If you’re a fan of jamón ibérico, the succulent cured meat from Spain, it could be a sad day for your charcuterie board in the future. According to The Guardian, low rainfall and unusually hot temperatures are threatening a key ingredient in the diet of blackfoot pigs, which are exclusively used to make jamón ibérico. During the final month of their lives, the pigs roam in the oak forests (dehesa) native to west and northwest Spain, feasting on bellotas, or acorns. But hotter, drier summers mean the oaks are producing fewer acorns.
“The dehesa is made up of holm oaks that are native to damp climates so it’s a relic of when the climate here was different from now,” Francisco Espárrago, the president of Señorio de Montanera, told The Guardian. “The trees struggle to survive the long, hot and dry summers we’re having now.”
In Extremadura, one of four Spanish regions that produce jamón ibérico under the official denominación de origen designation, rainfall has fallen by about 35% during the last 50 years. Spain in general had the hottest year on record and the third driest in 2022, which is obviously concerning for more than just our beloved jamón.

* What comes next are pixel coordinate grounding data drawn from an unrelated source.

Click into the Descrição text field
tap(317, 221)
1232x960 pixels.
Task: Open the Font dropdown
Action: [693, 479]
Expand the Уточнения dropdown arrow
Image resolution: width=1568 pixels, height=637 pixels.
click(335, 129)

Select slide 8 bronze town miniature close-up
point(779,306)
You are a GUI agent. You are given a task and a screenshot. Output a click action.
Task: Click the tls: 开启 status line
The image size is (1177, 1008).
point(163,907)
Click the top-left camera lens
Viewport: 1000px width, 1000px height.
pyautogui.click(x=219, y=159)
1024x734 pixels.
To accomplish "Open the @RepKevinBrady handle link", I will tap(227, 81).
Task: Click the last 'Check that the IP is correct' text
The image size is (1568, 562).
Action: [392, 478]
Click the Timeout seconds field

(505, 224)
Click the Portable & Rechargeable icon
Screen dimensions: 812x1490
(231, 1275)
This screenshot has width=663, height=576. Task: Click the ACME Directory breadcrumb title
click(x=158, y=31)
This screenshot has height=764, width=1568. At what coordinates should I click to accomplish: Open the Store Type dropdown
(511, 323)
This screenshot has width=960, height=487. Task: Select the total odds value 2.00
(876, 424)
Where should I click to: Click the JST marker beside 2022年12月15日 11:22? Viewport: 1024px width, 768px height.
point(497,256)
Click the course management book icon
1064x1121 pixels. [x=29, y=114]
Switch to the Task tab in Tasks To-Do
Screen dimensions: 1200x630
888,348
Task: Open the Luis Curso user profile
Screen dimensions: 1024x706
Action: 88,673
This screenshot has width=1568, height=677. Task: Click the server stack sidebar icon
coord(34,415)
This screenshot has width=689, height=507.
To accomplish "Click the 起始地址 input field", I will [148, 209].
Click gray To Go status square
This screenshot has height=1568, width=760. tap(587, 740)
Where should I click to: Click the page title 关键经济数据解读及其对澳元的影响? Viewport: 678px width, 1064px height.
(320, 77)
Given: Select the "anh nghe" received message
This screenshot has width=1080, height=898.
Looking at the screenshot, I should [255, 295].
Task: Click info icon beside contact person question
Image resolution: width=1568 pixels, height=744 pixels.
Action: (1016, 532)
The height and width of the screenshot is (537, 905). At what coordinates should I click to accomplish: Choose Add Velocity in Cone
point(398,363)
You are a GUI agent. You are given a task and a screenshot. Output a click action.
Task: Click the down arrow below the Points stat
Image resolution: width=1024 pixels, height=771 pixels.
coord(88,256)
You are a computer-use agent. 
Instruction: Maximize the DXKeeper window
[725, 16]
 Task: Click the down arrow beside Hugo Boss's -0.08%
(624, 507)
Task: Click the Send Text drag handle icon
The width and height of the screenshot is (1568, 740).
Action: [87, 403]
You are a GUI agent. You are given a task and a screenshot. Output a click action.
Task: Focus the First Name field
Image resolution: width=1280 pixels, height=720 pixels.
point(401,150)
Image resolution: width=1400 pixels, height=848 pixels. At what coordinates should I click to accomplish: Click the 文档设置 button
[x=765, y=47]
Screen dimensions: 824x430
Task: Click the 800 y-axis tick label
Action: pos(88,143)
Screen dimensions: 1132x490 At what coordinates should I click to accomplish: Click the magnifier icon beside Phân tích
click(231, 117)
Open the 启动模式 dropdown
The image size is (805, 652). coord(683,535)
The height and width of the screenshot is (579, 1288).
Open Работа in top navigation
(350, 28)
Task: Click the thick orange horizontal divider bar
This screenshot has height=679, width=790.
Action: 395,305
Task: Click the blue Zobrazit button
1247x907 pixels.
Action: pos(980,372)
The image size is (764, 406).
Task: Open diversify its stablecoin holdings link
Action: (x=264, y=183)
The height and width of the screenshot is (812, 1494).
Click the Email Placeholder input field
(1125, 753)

In addition to climate woes, jamón ibérico has also experienced a drop in market price. The very best of the cured meat is produced in some of the country’s poorest areas and is an essential component of those regional economies, employing thousands of people across Spain. Although the government allows farmers to import acorns, some farmers fear that could introduce new diseases to the pigs, creating even more of a problem.